Plot Details: This opinion reveals major details about the movie's plot.
"He is the straightest and most law-abiding citizen...in the world!" Wendy Barnet (Brandy Ledford), assessing her husband's degree of innocence to a police detective
Zebra Lounge zips shut the body bag around Stephen Baldwin's career and confirms that Canadian filmmakers are incapable of good trash (director Kari Skogland is a veteran of the Saltine-dry Canuck TV show "Nothing Too Good for a Cowboy"), but most of all, it suffocates us in tedium: the film should have a "do not operate heavy machinery" warning label superimposed on it at all times. The movie marks not only the first time that I have fallen asleep during a sex scene, but also the first time I have fallen asleep during two consecutive sex scenes, neither of which takes place in the rarely mentioned titular night spot. Zebra Lounge could've been called anything, so phenomenally generic is its subject matter, dialogue, and execution. Even the score, by someone named John McCarthy, sounds like it popped out of a can.
Yuppie parents Wendy and Alan (Brandy Ledford and Cameron Daddo), overfamiliar with one another's bodies but still very much in love, seek a foursome to spice up their sex life. They place an ad in a swinger's magazine and receive the most promising response from Jack (Baldwin, who would require prosthetic make-up to play the Joker prior to his plunge into toxic waste in Batman) and Louise (Kristy Swanson), a couple with "dirty minds and clean bodies." After Wendy and Alan pair off with Jack and Louise, respectively, over one thrilling evening, Jack and Louise turn into a tag-team "Fatal Attraction," introducing themselves to Wendy and Alan's children as "Uncle Jack and Aunt Louise," loitering in Alan's workplace, etc. Until finally, it's the standard showdown.
The movies, especially these kinds of movies, tip the bad guy's hand right away now. I recently watched the Leelee Sobieski starrer The Glass House, in which the Sobieski character's new guardian is planning to fleece her of her trust fund and all but reveals this immediately, to us and to Leelee. In Zebra Lounge, you have a story about obsession that is once and always about obsession--neither the plot nor Jack and Lou evolve, it's the set-pieces that get bigger. Today's impatient screenwriters deserve today's attention-deficient audiences.

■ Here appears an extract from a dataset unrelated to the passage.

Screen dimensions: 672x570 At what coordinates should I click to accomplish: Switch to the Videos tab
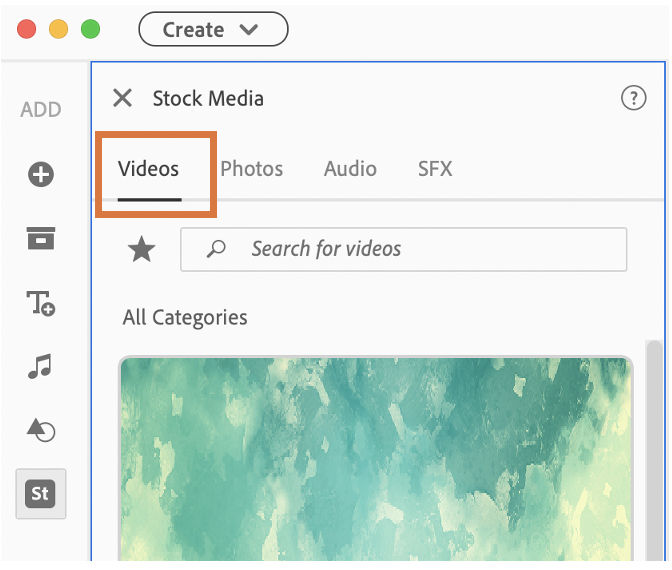(149, 169)
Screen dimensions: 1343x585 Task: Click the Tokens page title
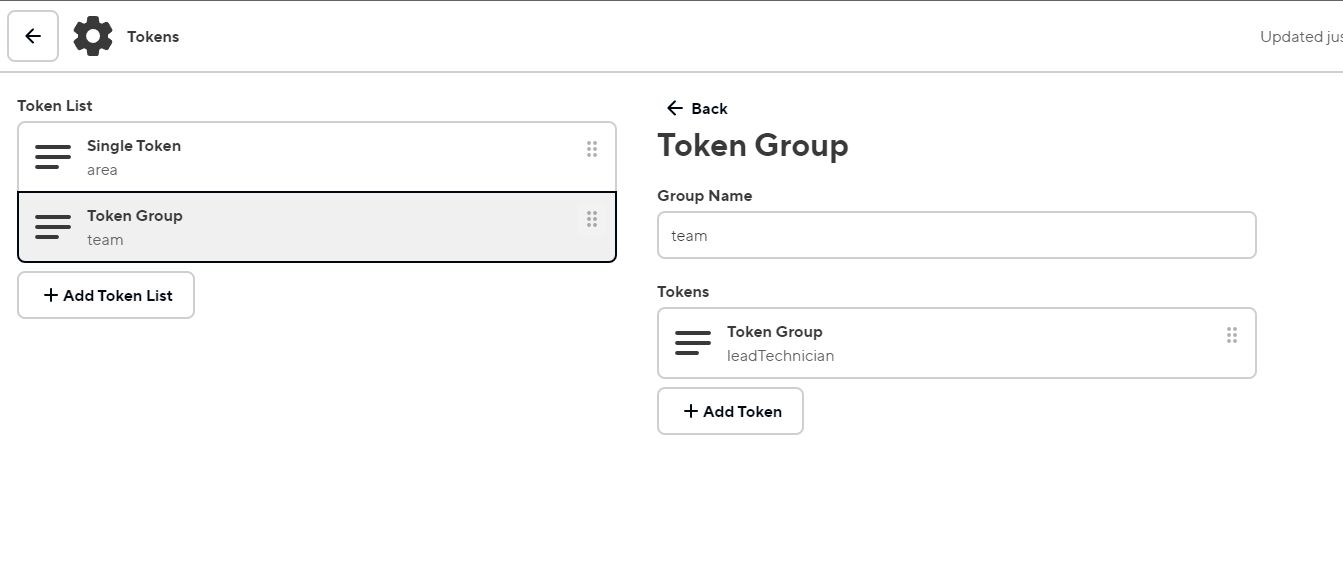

Columbia Tri-Star's DVD release of Zebra Lounge contains a 1.85:1 anamorphic widescreen transfer that starts off grainy but quickly improves, though the image is not going to knock you out at any point. Ledford's nude scenes register with clarity. The Dolby Digital 5.1 mix showcases the Z-grade techno score with acceptable-to-good bass; overall, the soundtrack has little business to conduct in the rear channels. Extras include director and select cast filmographies, an overheated trailer, and a gallery of production photos, each obstructed by faux newspaper ads.